Moncourt grinste, als er Maries Reaktion sah. Dann wurde er wieder ernst und fragte:
»Was darf’s denn diesmal sein, Herzchen?«
»Kannst du JB mal von seinem Platz weglocken? Ich will mal sehen, ob er irgendwelche Unterlagen rumliegen hat, aus denen hervorgeht, was er bisher erreicht hat.«
»Ohne dass er’s merkt.«
»Genau.«
Moncourt sah sie einen Moment lang prüfend an.
»Hast Glück«, bemerkte er dann. »Kurz bevor du kamst, hab’ ich de Montfort mit Berti zum Mittagessen gehen sehen.«
»Mit Hauptkommissar Bertillon?«
Moncourt nickte. »Sollten erst in zwei, drei Stündchen zurück sein. Hast also Zeit.«
Er grinste, wandte sich ab und schlenderte davon.

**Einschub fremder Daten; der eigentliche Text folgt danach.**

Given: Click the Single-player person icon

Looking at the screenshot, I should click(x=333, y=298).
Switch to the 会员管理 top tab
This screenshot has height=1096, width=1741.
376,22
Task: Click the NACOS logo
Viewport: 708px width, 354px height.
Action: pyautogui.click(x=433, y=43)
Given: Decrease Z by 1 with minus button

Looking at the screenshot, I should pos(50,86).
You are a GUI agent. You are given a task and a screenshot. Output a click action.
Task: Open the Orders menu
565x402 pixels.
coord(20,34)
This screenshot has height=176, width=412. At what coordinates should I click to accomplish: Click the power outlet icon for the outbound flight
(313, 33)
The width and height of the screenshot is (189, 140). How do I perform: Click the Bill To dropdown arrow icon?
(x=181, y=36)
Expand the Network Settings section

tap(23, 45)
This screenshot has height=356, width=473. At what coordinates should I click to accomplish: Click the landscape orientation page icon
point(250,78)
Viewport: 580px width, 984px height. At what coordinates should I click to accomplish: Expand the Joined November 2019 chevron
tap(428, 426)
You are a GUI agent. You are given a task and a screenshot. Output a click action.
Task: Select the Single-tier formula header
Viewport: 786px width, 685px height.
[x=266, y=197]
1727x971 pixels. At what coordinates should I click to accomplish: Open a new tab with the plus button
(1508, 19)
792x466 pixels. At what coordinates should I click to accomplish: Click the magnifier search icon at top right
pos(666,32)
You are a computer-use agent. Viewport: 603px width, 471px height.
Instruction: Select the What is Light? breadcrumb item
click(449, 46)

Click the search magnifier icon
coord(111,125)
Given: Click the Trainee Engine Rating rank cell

Dennoch beeilte Marie sich – und tat gut daran. Sie begab sich zu Jean-Baptistes Schreibtisch und hatte doppeltes Glück: Erstens waren die umliegenden Arbeitsplätze ebenfalls verlassen, sodass Marie unbeobachtet war. Zweitens war Jean-Baptistes Schreibtisch von einer Fülle an Dokumenten und Blättern bedeckt. Schnell raffte Marie alles zusammen und eilte zum nächsten Kopierer. Nervös blickte sie um sich, während ein Blatt nach dem anderen durch die Maschine gezogen wurde. Schließlich verstaute sie die Kopien in einer Tasche und eilte zu Jean-Baptistes Schreibtisch zurück. Sie bemühte sich, alles wieder in etwa so hinzulegen, wie sie es vorgefunden hatte. Als sie gerade fertig war und aufblickte, sah sie Jean-Baptiste am Ende des Raumes durch die Tür treten. Seine Aufmerksamkeit galt einer Kaffeetasse in seiner Hand, was Marie ein paar Sekunden gab, um sich von Jean-Baptistes Arbeitsplatz immerhin so weit zu entfernen, dass nicht offensichtlich war, wo sie sich befunden hatte.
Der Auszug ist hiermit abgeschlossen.